American poet, educator and activist (1841–1916)

Julia Strudwick Tutwiler (August 15, 1841 – March 24, 1916) was an advocate for education and prison reform in Alabama. She served as co-principal of the Livingston Female Academy, and then the first (and only) woman president of Livingston Normal College (now the University of West Alabama). She was inducted into the Alabama Women's Hall of Fame in 1971.

==Early life and education==
Julia Tutwiler was born in Tuscaloosa, Alabama to Julia (Ashe) Tutwiler and educator Henry Tutwiler on August 15, 1841. Henry had been one of the first professors at the University of Alabama in the early 1830s, but at the time of his daughter's birth he was teaching at La Grange College in Colbert County, Alabama. Julia was born in Tuscaloosa, because her mother was visiting family there. She grew up in the nearby community of Havana, Alabama where her father established Greene Springs School, a college-preparatory school, when she was almost six. Henry Tutwiler was an early advocate of education for girls and so his daughters and some neighboring girls attended classes with boys at Greene Springs School. Julia then went on to study at a boarding school in Philadelphia for two years before the outbreak of the Civil War in 1861 necessitated she return to Alabama. (Henry Tutwiler's progressive views did not extend to enslaved persons and at the start of the War he was reported to own more than 40 slaves.)

Julia Tutwiler began attending Vassar College, in January 1866, during its inaugural year, but did not return in the fall. She furthered her education in Germany, France and at Washington and Lee University.

==Career==
After her semester at Vassar, Tutwiler accepted a faculty position at Greensboro Female Academy, Greensboro, Alabama, in the autumn of 1866. The following year, she was chosen to be the Academy's principal–a position she held for two years.

Tutwiler served with her uncle as co-president of Livingston State Normal School. She was the first (and only) female president of the college. After decades of expansion, it became the University of West Alabama. With her support, in 1892 ten Livingston-educated students became the first women admitted to the University of Alabama. She was called the "mother of co-education in Alabama".

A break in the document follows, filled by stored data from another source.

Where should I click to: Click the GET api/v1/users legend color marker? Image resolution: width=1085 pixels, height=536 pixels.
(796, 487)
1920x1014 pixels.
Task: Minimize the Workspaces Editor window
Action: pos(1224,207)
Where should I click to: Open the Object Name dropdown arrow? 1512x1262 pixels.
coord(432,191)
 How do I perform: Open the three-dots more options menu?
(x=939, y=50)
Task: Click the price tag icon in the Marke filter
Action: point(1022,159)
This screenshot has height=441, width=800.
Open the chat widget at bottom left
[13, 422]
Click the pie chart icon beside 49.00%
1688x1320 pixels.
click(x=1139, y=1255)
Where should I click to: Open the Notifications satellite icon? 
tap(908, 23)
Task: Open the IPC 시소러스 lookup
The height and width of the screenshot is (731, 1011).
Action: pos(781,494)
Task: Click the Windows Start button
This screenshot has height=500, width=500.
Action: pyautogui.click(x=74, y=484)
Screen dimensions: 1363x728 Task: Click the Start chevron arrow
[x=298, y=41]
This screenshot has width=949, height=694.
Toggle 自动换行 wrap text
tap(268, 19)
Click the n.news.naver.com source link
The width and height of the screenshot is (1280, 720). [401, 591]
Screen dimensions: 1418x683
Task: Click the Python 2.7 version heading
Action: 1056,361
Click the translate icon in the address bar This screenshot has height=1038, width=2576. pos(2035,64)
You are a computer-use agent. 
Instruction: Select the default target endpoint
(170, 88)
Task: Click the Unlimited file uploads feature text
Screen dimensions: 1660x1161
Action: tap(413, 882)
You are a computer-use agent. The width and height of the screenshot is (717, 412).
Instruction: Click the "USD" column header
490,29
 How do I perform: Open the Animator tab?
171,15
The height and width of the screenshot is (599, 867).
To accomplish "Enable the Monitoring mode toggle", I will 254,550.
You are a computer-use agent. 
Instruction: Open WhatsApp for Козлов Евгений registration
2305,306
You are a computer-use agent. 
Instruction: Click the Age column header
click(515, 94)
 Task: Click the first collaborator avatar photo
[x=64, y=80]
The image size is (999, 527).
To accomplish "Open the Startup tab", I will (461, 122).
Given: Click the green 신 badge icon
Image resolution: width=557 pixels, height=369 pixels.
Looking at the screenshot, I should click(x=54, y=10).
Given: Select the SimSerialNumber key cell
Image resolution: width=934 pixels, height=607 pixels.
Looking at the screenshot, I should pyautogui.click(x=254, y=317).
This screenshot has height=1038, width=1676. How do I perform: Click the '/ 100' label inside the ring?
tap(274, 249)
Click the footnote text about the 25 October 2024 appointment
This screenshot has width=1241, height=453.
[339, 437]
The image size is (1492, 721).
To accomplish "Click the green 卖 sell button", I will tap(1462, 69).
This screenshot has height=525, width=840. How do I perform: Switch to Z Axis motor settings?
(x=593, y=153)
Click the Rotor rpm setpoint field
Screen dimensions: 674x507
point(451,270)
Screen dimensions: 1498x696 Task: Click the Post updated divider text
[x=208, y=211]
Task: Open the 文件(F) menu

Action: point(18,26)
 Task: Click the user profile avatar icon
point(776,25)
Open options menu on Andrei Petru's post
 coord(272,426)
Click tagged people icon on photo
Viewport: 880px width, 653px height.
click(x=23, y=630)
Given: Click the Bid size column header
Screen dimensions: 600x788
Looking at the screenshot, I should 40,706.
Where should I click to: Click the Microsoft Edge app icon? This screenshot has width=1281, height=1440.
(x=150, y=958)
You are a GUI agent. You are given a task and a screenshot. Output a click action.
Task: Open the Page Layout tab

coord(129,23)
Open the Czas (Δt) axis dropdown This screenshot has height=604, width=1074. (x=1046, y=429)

She was a key figure in the creation of the Alabama Girls' Industrial School, in October 1896. This institution eventually evolved into the University of Montevallo.

==Prison reform==
Known as the "angel of the prisons," Tutwiler pushed for many reforms of the Alabama penal system. Most significantly, she fought to separate female prisoners from male ones and to separate juveniles from hardened adult criminals—resulting in the first Boys' Industrial School. In addition, she demanded better prison sanitation and helped institute educational and religious opportunities for prisoners. As a consequence of her advocacy, the Julia Tutwiler Prison for Women in Wetumpka, Alabama was named in her honor. For a period the Wetumpka State Penitentiary had been renamed after Tutwiler, prior to the opening of the current Tutwiler prison.

==Alabama state song==
Tutwiler was known as a poet and wrote the lyrics for "Alabama", the state song, which was officially adopted in 1931. According to the Alabama Department of Archives and History, "The inspiration for writing the poem 'Alabama' came to Julia Tutwiler after she returned to her native state from Germany where she had been studying new educational methods for girls and women".

The song begins:

Alabama, Alabama,

We will aye be true to thee,

From thy Southern shore where groweth,

By the sea thine orange tree.

To thy Northern vale where floweth

Deep and blue thy Tennessee.

Alabama, Alabama

We will aye be true to thee!

==Honors==
The Julia Tutwiler Prison for Women in Wetumpka, Alabama is named after her. In addition, a large women's dormitory at the University of Alabama and a library at University of West Alabama bore her name, though it was demolished in 2022. A new dormitory and parking structure, on the Alabama campus and still bearing her name, were built shortly thereafter.

When Judson College in Marion, Alabama, established the Alabama Women's Hall of Fame in 1970, Tutwiler was among the first group of inductees.